For some reason, Erna was the sole target of her attack.
Lily hugged her tight, then began relentlessly rubbing her cheeks. Erna yelped and tried to resist, but Lily started tugging on her cheeks undeterred.
Thea looked down awkwardly. “I, um, Teach, we had a good reason we couldn’t call ahead; we just—”
“Thea.” Klaus cut her off. “If you’re doing something you believe in, make sure you see it through to the end.”
“Wh—?”
“You’re all fine, and that’s what matters. Your eyes are a little sharper than before.”
Thea’s face contorted, and her eyes welled up. She stumbled over her words for a moment. She only just barely managed to keep from breaking into tears.
After subtly wiping the corners of her eyes, she stuck her tongue out.
“Sorry, Teach. We were having so much fun that we forgot which day we were supposed to come back.”
“I see. Next time, make sure you report in.”

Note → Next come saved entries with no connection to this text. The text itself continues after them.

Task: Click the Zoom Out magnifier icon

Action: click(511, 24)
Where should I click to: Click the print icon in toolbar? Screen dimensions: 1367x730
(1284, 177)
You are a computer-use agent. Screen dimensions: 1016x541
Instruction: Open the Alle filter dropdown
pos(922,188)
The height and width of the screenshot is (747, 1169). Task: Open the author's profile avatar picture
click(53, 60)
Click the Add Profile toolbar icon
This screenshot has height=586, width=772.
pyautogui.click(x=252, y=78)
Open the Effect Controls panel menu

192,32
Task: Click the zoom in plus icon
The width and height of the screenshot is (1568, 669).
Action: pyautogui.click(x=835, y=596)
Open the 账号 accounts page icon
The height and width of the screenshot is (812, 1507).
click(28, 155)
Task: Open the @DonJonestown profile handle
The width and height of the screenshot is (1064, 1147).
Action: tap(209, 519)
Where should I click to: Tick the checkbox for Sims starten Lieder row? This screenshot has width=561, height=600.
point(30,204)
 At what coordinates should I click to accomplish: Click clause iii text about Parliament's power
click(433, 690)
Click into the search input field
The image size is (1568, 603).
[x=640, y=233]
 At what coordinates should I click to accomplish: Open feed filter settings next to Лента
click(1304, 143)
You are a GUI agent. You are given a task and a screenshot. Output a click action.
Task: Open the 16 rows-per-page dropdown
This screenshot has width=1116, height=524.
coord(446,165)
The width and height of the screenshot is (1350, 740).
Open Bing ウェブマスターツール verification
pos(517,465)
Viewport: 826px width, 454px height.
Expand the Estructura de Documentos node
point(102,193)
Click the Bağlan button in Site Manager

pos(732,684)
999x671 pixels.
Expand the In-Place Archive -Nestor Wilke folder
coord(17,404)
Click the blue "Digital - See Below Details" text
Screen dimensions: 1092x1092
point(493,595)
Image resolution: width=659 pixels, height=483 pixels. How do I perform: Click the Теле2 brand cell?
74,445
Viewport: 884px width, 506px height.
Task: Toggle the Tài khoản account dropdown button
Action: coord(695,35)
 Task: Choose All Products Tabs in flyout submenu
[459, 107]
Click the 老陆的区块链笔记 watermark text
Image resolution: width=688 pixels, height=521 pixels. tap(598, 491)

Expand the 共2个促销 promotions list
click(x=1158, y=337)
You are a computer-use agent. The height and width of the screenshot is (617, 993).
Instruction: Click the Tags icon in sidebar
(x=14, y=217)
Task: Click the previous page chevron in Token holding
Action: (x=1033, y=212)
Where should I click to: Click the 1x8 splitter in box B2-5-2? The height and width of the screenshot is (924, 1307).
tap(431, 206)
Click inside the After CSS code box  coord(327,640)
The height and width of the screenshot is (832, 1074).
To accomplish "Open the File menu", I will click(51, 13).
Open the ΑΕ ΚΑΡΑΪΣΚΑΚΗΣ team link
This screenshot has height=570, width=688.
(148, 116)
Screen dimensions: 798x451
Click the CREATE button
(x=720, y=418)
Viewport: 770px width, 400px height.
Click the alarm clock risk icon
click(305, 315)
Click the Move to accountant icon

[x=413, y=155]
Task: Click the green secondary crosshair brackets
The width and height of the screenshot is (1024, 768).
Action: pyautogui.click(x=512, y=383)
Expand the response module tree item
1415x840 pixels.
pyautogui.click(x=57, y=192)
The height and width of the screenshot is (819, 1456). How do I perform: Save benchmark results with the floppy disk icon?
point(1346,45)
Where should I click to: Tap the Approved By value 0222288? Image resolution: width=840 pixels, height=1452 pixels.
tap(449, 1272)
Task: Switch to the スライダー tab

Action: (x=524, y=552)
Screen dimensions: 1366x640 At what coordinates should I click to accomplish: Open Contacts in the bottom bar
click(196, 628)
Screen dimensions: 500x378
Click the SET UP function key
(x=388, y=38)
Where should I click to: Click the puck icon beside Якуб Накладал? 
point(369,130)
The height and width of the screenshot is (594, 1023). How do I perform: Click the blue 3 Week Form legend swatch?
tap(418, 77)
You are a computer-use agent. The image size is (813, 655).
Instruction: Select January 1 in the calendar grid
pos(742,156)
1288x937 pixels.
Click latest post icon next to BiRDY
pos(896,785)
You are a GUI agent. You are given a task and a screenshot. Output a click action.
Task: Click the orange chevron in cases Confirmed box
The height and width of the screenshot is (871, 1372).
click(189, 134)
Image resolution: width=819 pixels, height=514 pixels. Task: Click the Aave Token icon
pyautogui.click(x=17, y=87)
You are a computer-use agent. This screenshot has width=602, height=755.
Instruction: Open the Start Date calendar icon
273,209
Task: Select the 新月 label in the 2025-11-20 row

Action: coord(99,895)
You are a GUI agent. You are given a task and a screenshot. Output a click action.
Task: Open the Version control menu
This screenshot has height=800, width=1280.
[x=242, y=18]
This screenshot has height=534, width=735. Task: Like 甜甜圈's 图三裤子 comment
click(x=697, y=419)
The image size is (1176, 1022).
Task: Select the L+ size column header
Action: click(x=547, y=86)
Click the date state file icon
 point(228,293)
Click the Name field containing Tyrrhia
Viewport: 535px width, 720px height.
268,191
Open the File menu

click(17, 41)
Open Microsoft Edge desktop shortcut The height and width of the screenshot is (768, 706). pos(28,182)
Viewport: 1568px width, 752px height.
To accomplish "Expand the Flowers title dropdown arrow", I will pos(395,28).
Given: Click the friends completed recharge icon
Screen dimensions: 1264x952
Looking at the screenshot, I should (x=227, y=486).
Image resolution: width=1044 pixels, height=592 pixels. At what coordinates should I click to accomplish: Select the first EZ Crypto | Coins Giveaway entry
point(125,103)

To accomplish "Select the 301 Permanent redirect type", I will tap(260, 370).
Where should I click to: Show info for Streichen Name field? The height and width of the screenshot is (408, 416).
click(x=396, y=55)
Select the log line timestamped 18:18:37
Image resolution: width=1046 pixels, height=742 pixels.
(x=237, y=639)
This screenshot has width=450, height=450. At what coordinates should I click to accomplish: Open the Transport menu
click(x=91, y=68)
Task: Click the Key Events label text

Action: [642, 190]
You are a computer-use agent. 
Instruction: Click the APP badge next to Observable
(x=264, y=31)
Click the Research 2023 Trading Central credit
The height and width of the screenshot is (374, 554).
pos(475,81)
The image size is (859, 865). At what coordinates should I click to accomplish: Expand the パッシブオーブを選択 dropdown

The truth was that he had one or two things he wanted to tell the girls off about.
There was no mistaking that they’d gotten themselves into a dangerous situation, and if they’d consulted with him, he could have led them down a different path and helped them resolve the situation without having to put themselves at so much risk.
However, the four of them had finally come together and overcome hardship as a team. Klaus couldn’t have asked for a better outcome.
He decided to just turn a blind eye to what they’d done.
Over on the bed, Lily was still squeezing Erna’s cheeks.
“Take that! You were ‘having too much fun,’ huh, Erna?!”
“Stoooooop!”
Erna’s scream echoed through the room. It still wasn’t clear why she was the sole target of Lily’s assault.
Then Klaus realized something. “Where’s Annette?”
The ash-pink-haired girl was nowhere to be seen.
Thea frowned awkwardly. “She… She said she wanted to be alone, so I didn’t ask.”
Klaus nodded in understanding. He had a pretty good idea of where she was.
She was off watching the battle’s conclusion.
Klaus was well aware of why Monika had been worried.
Ruthlessness is something that Lamplight’s members are sorely lacking.
It was a legitimate concern. In fact, it was so legitimate that Klaus had considered the exact same thing. When he was first putting the roster together, he had noticed the one trait that none of them had.
Lenience could never exist on its own in the world of espionage.
We need someone who can become as ruthless as they need to be when the chips are down.
Klaus had made countless visits to the spy academies looking for someone who fit that description.
Running across her could have been an unbelievable stroke of good fortune.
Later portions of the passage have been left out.